I am trying to develop a PHP script that replaces all divs in an HTML string with paragraphs except those which have attributes (e.g. <div id="1">). The first thing my script currently does is use a simple str_replace() to replace all occurrences of <div> with <p>, and this leaves behind any div tags with attributes and end div tags (</div>). However, replacing the </div> tags with </p> tags is a bit more problematic.
So far, I have developed a preg_replace_callback function that is designed to convert some </div> tags into </p> tags to match the opening <p> tags, but ignore other </div> tags when they are ending a <div> with attributes. Below is the script that I am using;
<?php
$input = "<div>Hello world!</div><div><div id=\"1\">How <div>are you</div> today?</div></div><div>I am fine.</div>";
$input2 = str_replace("<div>", "<p>", $input);
$output = preg_replace_callback("/(<div )|(<\/div>)/", 'replacer', $input2);
function replacer($matches){
static $count = 0;
$counter=count($matches);
for($i=0;$i<$counter;$i++){
if($matches[$i]=="<div "){
return "<div ";
$count++;
} elseif ($matches[$i]=="</div>"){
$count--;
if ($count>=0){
return "</div>";
} elseif ($count<0){
return "</p>";
$count++;
}
}
}
}
echo $output;
?>
The script basically puts all the remaining <div> and </div> tags into an array and then loop through it. A counter variable is then incremented when it encounters a <div> tag or decremented when it encounters a </div> within the array. When the counter is less than 0, a </p> tag is returned, otherwise a </div> is returned.

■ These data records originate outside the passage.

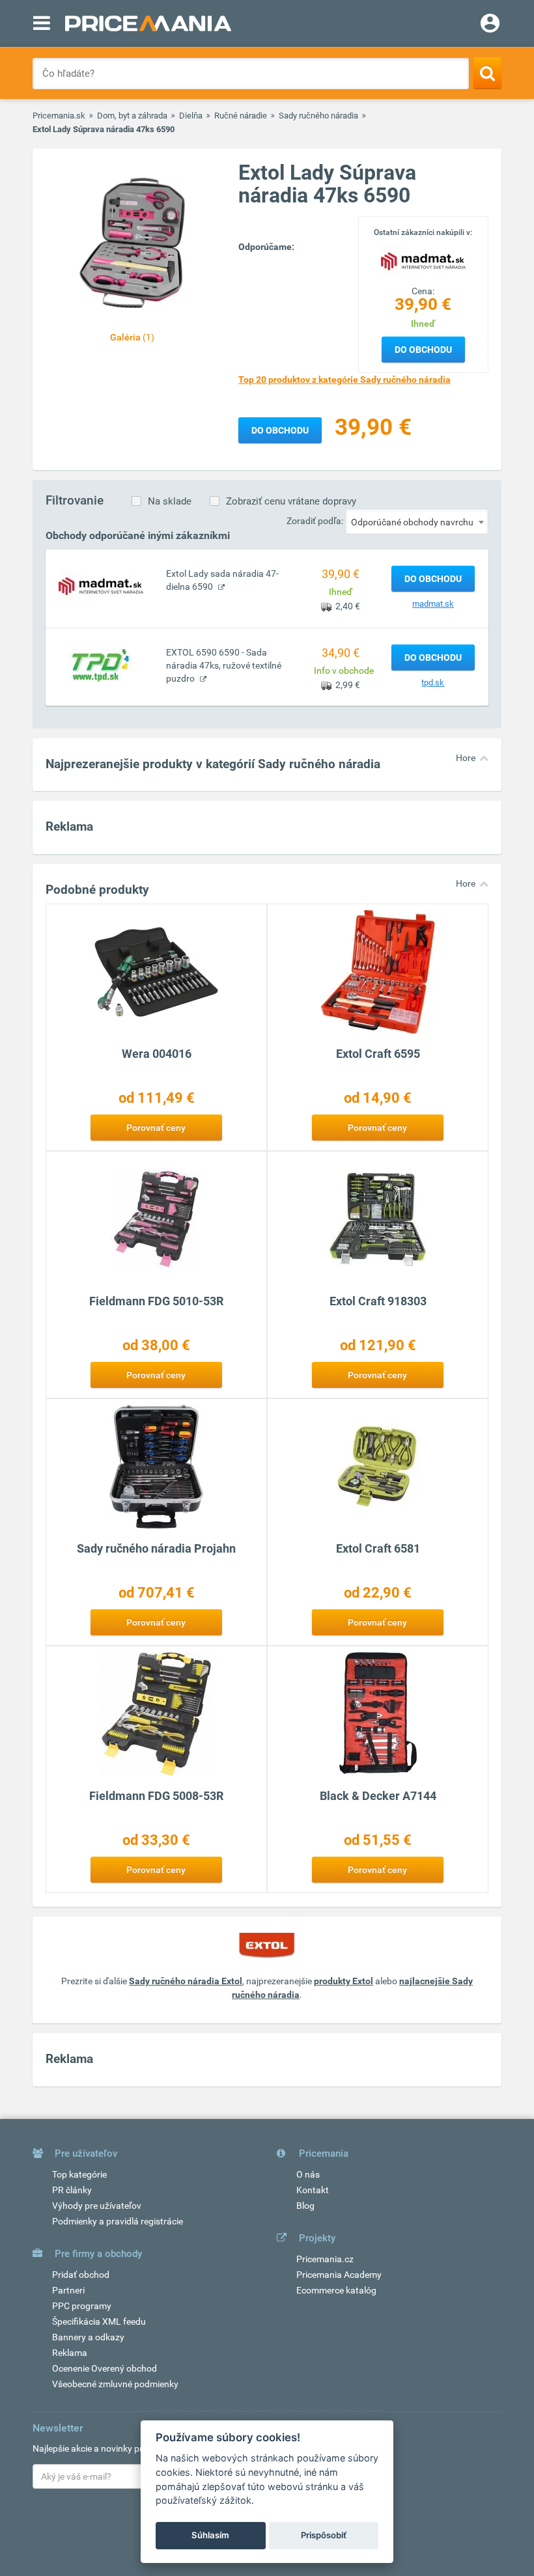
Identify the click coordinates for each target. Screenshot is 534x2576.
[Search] (487, 73)
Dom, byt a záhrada (132, 115)
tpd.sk (432, 682)
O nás (308, 2174)
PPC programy (81, 2306)
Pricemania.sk (59, 115)
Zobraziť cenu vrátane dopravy (291, 501)
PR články (72, 2190)
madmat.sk (433, 604)
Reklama (69, 2352)
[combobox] (416, 521)
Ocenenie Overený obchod (104, 2368)
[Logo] (423, 260)
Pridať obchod (80, 2274)
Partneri (68, 2290)
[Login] (490, 25)
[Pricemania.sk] (148, 23)
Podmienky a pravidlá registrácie (117, 2221)
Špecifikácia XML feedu (99, 2321)
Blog (305, 2205)
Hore (465, 758)
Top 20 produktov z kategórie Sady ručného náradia (344, 379)
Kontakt (312, 2190)
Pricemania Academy (339, 2274)
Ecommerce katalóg (336, 2290)
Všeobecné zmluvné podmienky (115, 2384)
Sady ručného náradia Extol (185, 1981)
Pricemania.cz (325, 2259)
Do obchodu (423, 349)
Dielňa (191, 115)
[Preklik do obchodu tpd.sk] (101, 664)
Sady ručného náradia (318, 115)
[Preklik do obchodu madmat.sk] (101, 586)
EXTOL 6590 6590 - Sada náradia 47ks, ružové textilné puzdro (223, 665)
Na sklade (169, 501)
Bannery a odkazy (88, 2337)
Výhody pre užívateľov (96, 2205)
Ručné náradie (240, 115)
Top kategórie (79, 2174)
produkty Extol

The output of the script should be;
<p>Hello world!</p><p><div id="1">How <p>are you</p> today?</div></p><p>I am fine.</p>"
Instead the output I am getting is;
<p>Hello world!</p><p><div id="1">How <p>are you</p> today?</p></p><p>I am fine.</p>
I have spent hours making as many edits to the script as I can think of, and I keep getting the same output. Can anyone explain to me where I am going wrong or offer an alternative solution?
Any help would be appreciated.
(?R)recursing regex. Doable, but not worth to be answered individually everytime someone asks. It's simpler if you just use a readymade solution like phpquery or querypath instead (html traversal frontends).